По булыжной набережной мечутся лучи автомобильных фар, цепляются за палубу, на миг ослепляют Акмена и Дубова, соскальзывают и несутся дальше. Машина не останавливается у трапа «Советской Латвии».

– Подозрительно, – высказывает Дубов свое беспокойство. – Пахнет провокацией… Сперва эта статья про Тайминя в газете, а теперь и сам он пропал… Если до утра не объявится, надо будет сообщить в полицию.

– О чем ты сообщишь? А если и в самом деле тут замешана женщина? Тайминь как-то рассказывал, что до сих пор любит свою невесту. Сам знаешь – он не болтун, но и то проговорился. Если эта певица – бывшая невеста Аугуста, я ни за что не ручаюсь, провалиться мне на этом месте!

– Предположим, ты прав… В таком случае он же мог предупредить нас, прислать записку, что заночует в городе… – Дубов вдруг трахает кулаком по планширю. – А что, если это западня?
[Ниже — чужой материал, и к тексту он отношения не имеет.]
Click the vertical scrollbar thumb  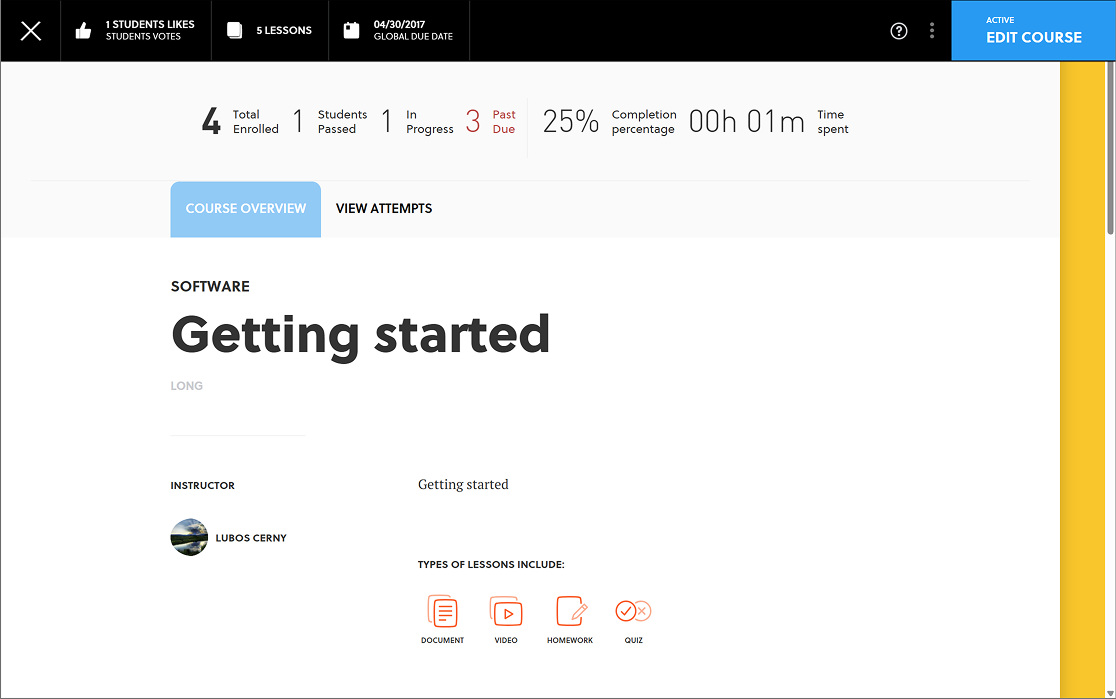(x=1110, y=148)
– Западня? – недоумевает Акмен.

– Вот именно! Возможно, этот журналист про Тайминя знает больше, чем мы с тобой. И на этом строит свою провокацию. Надо будет обратиться к властям. И чем скорее, тем лучше!
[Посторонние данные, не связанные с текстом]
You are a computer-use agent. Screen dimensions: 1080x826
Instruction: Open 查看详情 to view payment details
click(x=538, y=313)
– Чтобы потом этот тип смог высмеять меня в своей газете. Не капитан, а перепуганная нянька. – Толком не представляя себе, что предпринять и как действовать, капитан злится на самого себя.

Дубов кладет ему руку на плечо.

– Ишь ты… Переживаешь?

– А ты нет?

– Нет, капитан, во всяком случае не так, как это тебе кажется, – твердо говорит Дубов. – Я не переживаю. Я знаю своих людей. А Тайминя в особенности. Я и сегодня готов головой за него поручиться. Никогда, слышишь, никогда не поверю, что он может… К черту! Даже произносить неохота это гнусное слово, которое несколько лет тому назад лепили где надо и где не надо!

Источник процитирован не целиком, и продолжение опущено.